Read Los cuatro grandes Online
Authors: Agatha Christie
La enfermera sacó una botellita que contenía un líquido oscuro y se la entregó a Poirot.
—Excelente,
mademoiselle
. Haremos que analicen esto inmediatamente. Si quiere hacer el favor de volver por aquí dentro de aproximadamente una hora, creo que podremos salir de dudas en cuanto a sus sospechas.

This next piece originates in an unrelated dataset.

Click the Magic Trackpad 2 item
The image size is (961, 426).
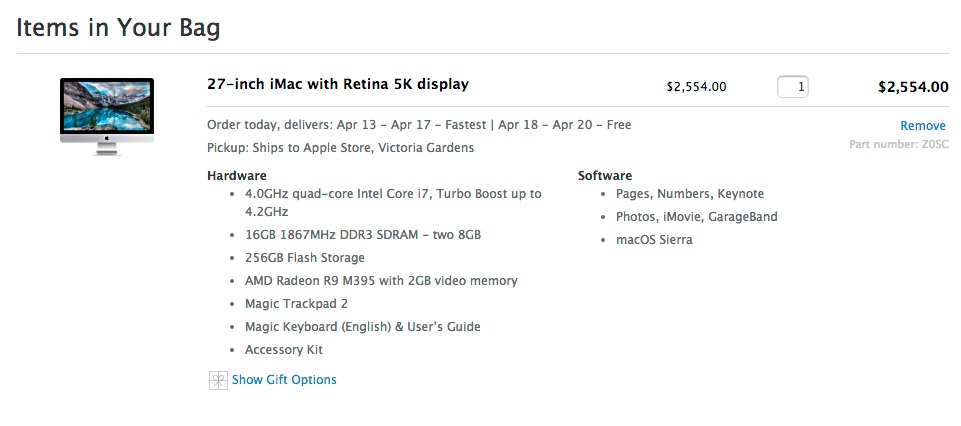296,304
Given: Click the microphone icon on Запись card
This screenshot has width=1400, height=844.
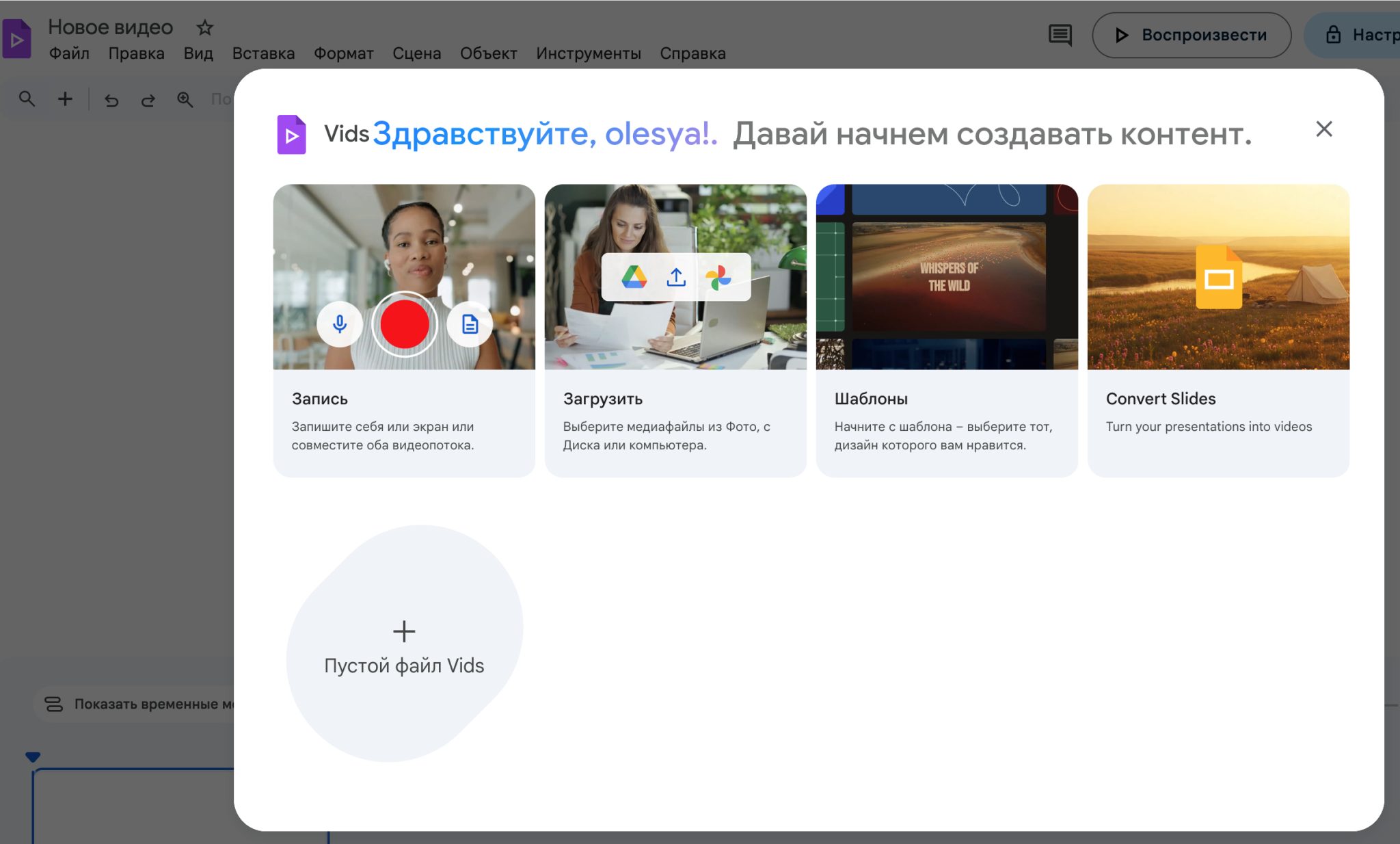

Después de solicitarle a nuestra visitante su nombre y las demás circunstancias necesarias para su identificación, Poirot la acompañó hasta la puerta. Luego escribió una nota y la mandó junto con la botella. Mientras esperábamos el resultado, y ante mi sorpresa, Poirot se divirtió comprobando la identidad de la enfermera.
—No, no, amigo mío —declaró—. Hago bien en tener tanto cuidado. No se olvide de que los Cuatro Grandes nos acosan.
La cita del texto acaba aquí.